Task to complete:
Your task is to copy every line of the records below that contains "resolution".

Source data:
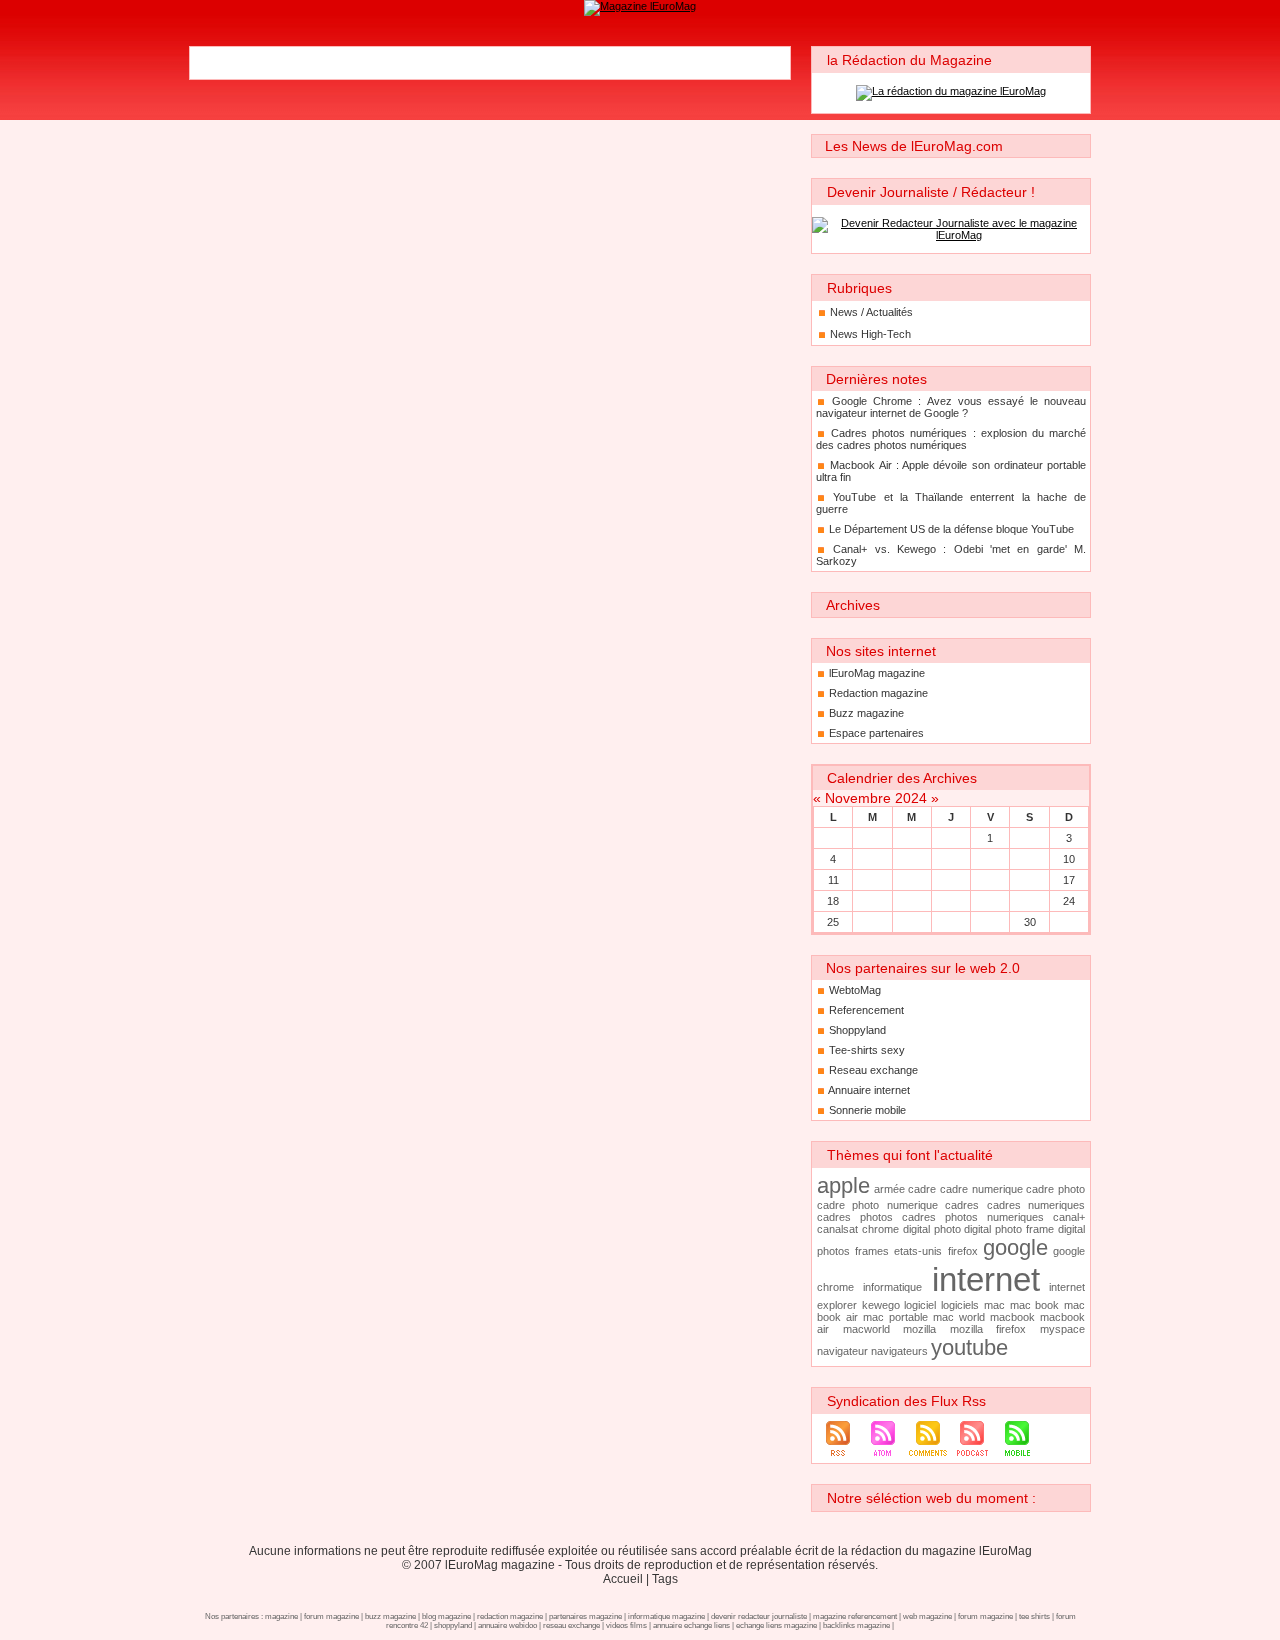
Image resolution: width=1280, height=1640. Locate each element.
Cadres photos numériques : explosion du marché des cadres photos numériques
...
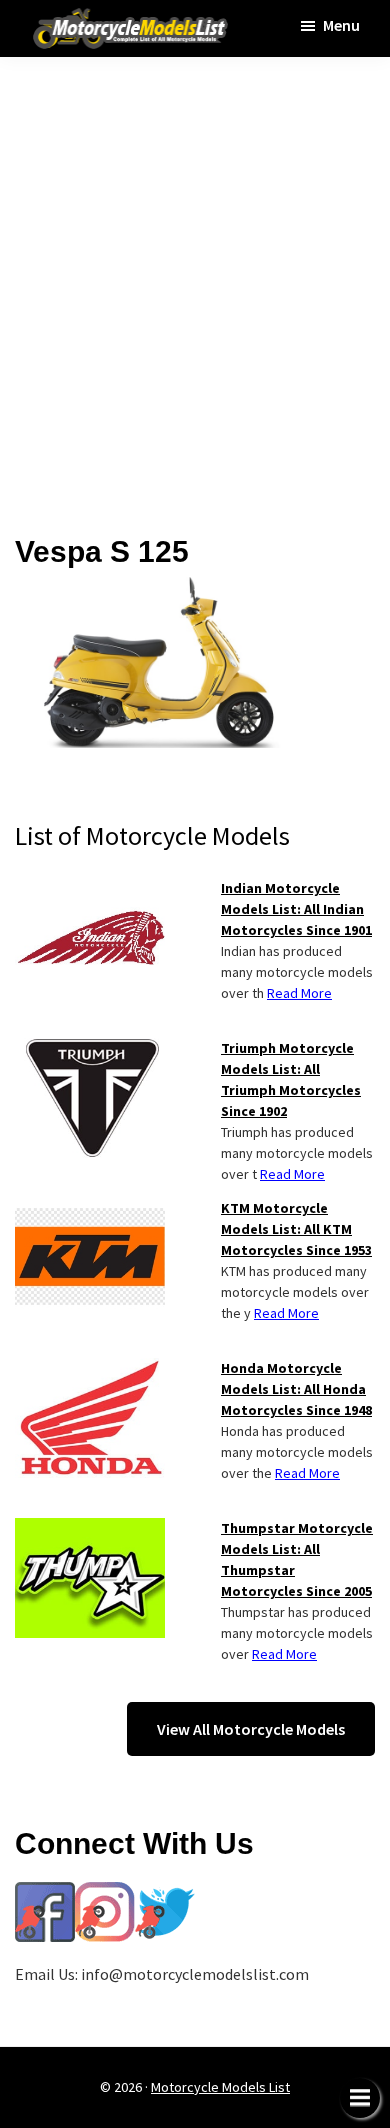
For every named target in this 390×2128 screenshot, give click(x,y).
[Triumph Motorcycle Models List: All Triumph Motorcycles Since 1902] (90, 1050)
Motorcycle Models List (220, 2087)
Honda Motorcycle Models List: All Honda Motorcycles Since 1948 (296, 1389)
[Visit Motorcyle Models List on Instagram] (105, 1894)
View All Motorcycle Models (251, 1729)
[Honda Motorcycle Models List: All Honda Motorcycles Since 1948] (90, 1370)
--
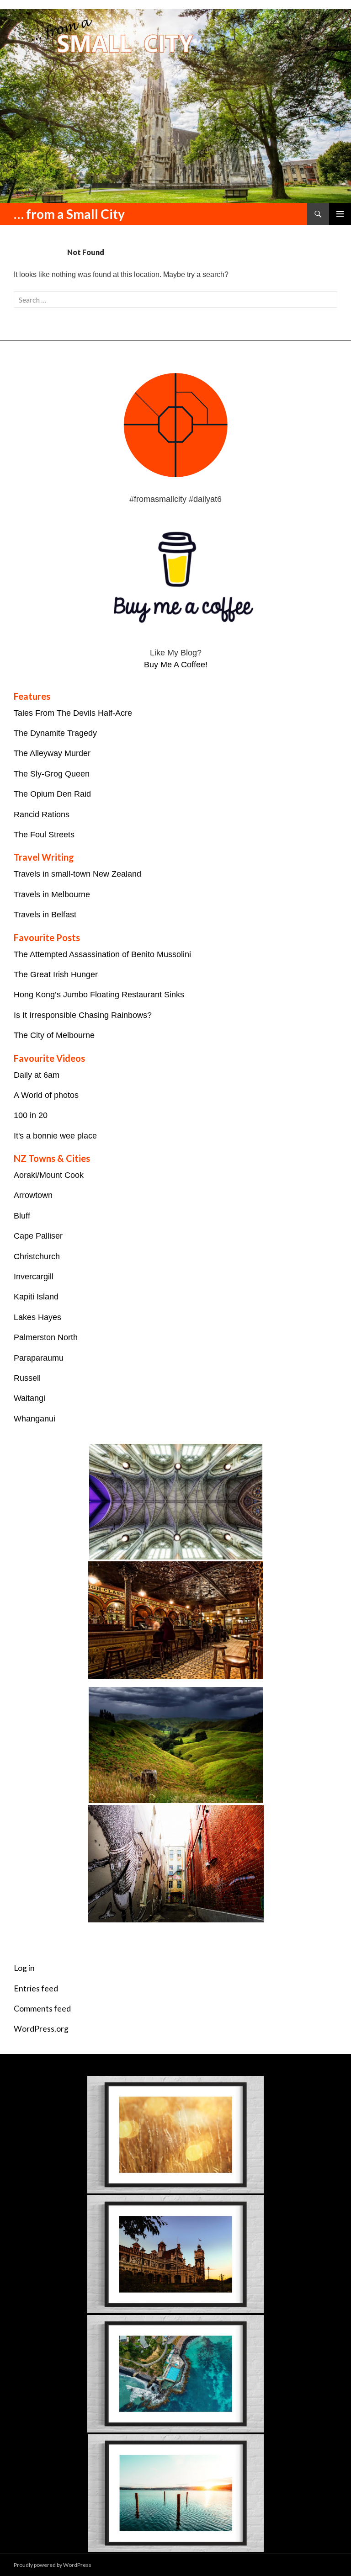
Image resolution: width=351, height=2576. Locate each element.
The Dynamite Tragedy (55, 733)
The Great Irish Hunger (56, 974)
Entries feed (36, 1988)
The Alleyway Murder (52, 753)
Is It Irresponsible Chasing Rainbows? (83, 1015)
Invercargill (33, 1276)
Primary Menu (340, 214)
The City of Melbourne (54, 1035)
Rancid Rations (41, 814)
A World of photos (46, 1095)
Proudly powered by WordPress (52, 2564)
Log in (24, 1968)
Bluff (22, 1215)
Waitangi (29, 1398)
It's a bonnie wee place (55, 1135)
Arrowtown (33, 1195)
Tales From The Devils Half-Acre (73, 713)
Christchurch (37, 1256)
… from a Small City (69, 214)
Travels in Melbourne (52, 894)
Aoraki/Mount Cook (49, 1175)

Answer:
Image resolution: width=1280, height=1640. Locate each element.
Image resolution: width=351, height=2576. Locate each element.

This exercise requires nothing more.